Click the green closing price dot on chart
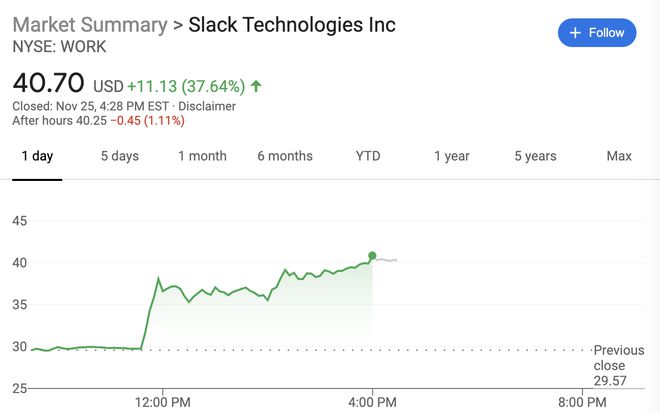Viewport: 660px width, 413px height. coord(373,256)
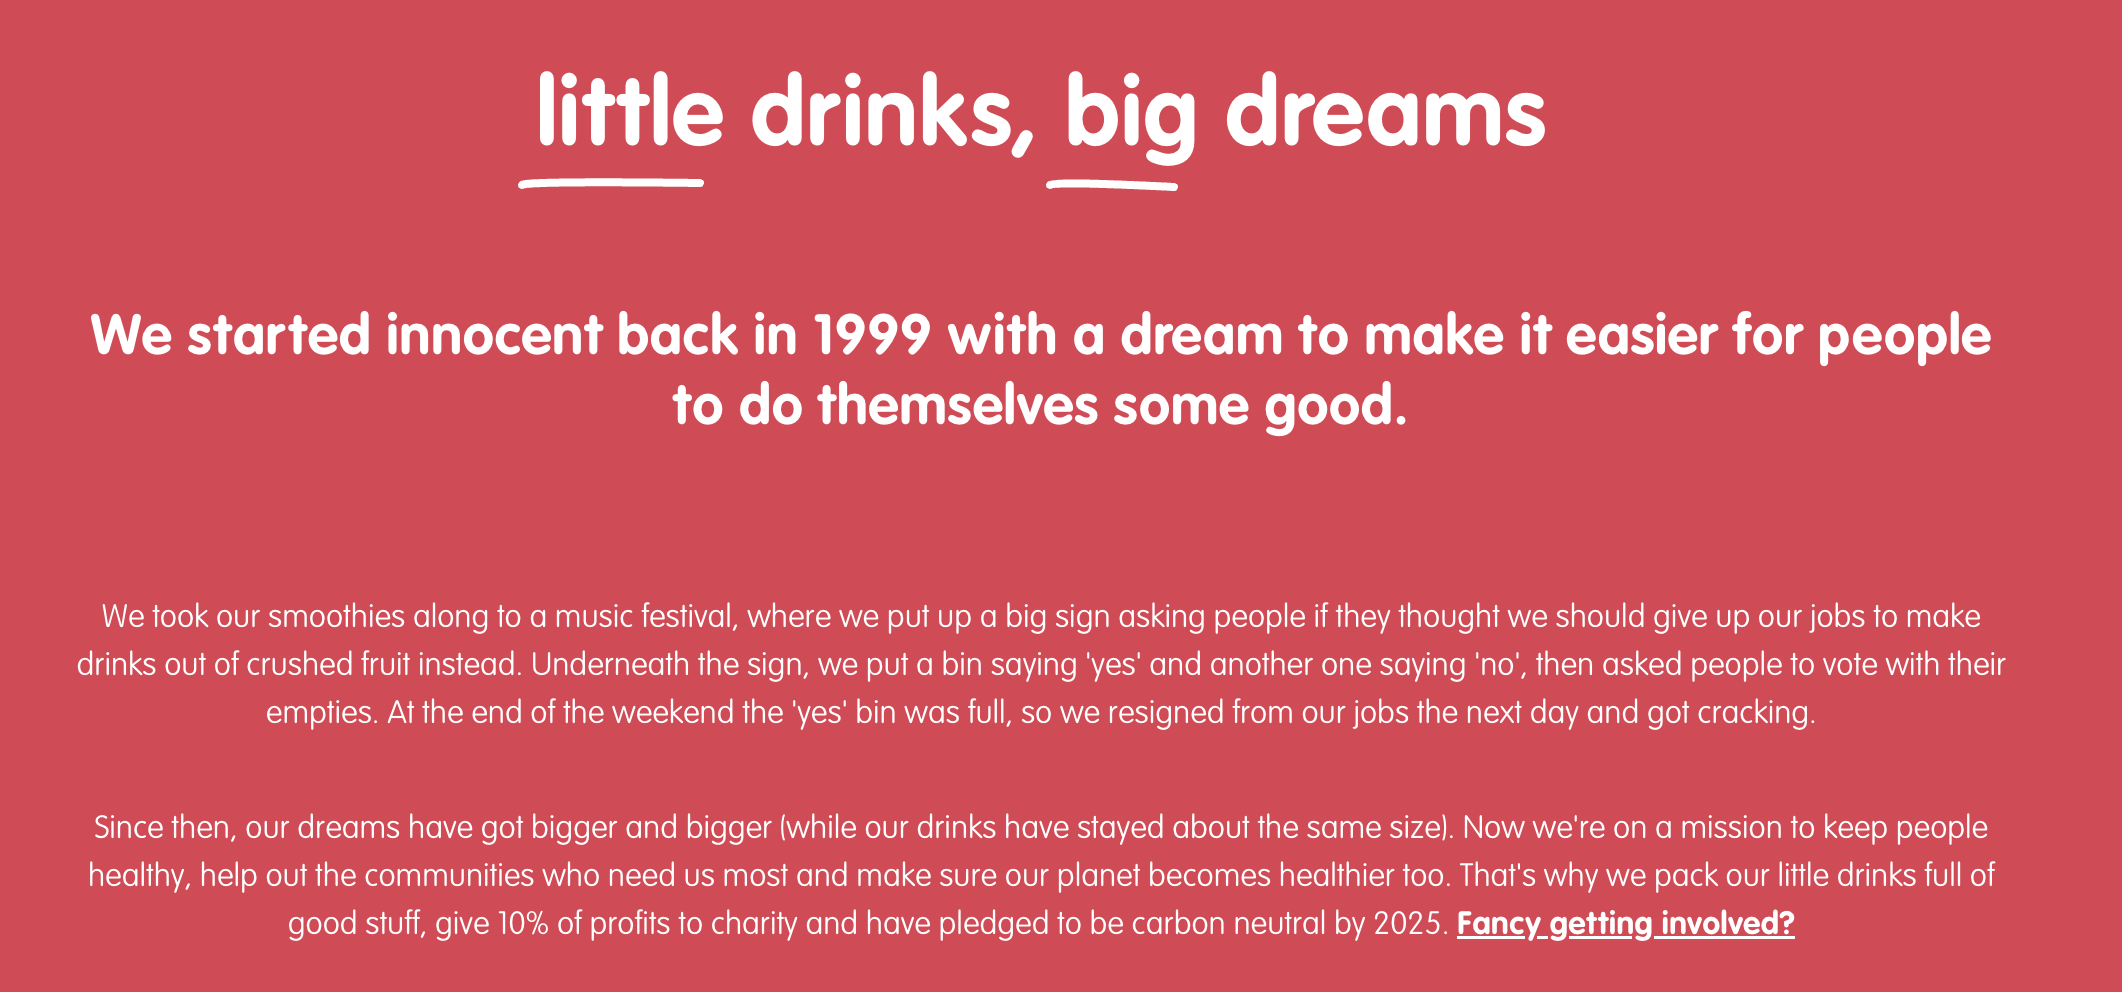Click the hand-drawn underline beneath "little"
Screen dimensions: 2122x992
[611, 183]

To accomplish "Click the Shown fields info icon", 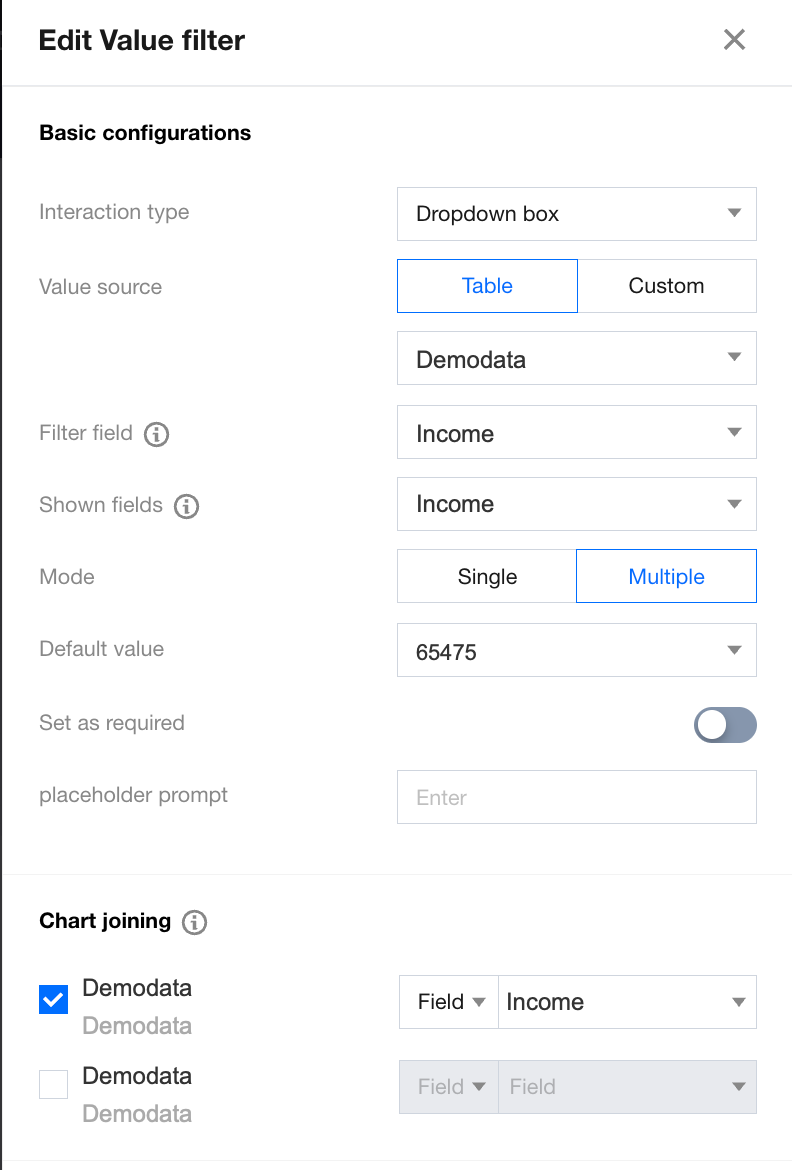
════════════════════
• STATED PROBLEM: Return every one of the items above verbatim, omitting the pictures.

• OUTPUT:
Click the green closing price dot on chart
Viewport: 660px width, 413px height. coord(373,256)
Click the hand-drawn underline beneath "little"
Screen dimensions: 2122x992
[611, 183]

To accomplish "Click the Shown fields info icon", 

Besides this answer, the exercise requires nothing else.